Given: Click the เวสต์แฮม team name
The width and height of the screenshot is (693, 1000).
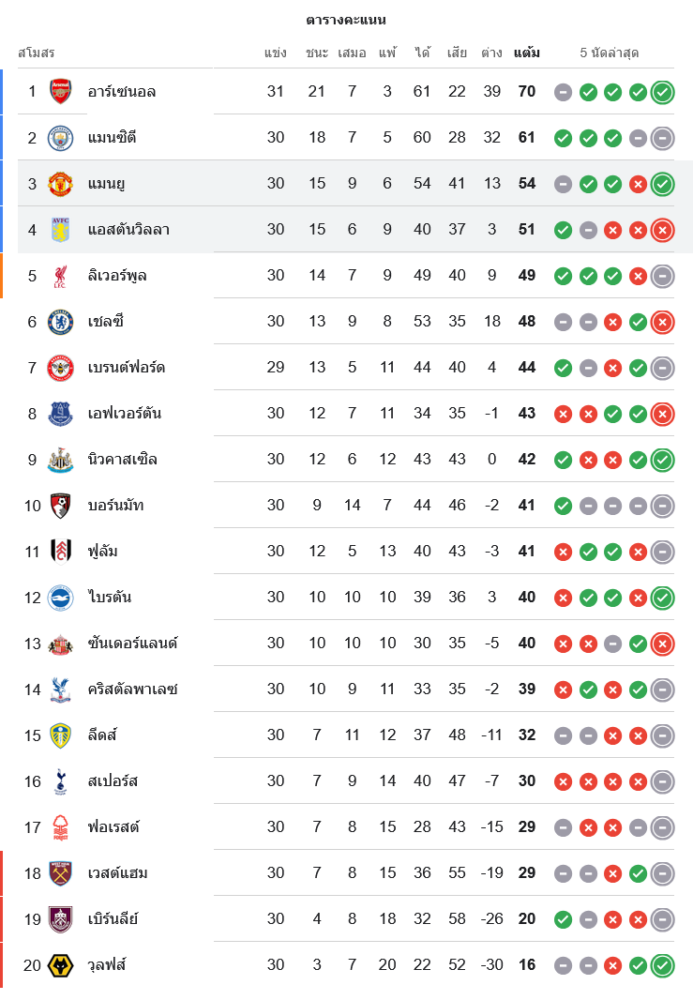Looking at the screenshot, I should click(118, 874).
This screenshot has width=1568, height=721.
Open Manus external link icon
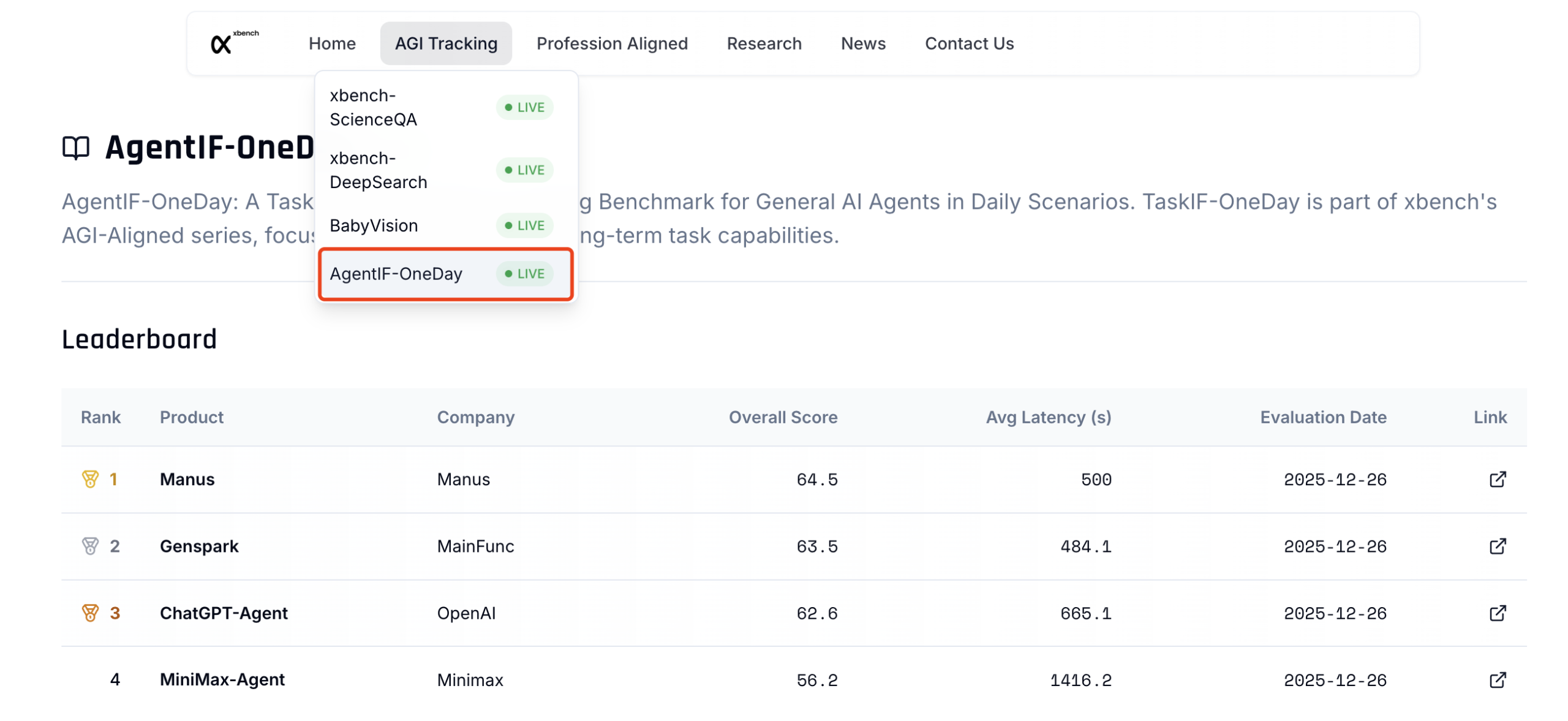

Task objective:
The reply needs to repeat exactly the line containing "The width and" and each line after it, through the final line of the entries above, and to skip the pictures.

Expected output:
The width and height of the screenshot is (693, 1000).
Looking at the screenshot, I should click(118, 874).
This screenshot has width=1568, height=721.
Open Manus external link icon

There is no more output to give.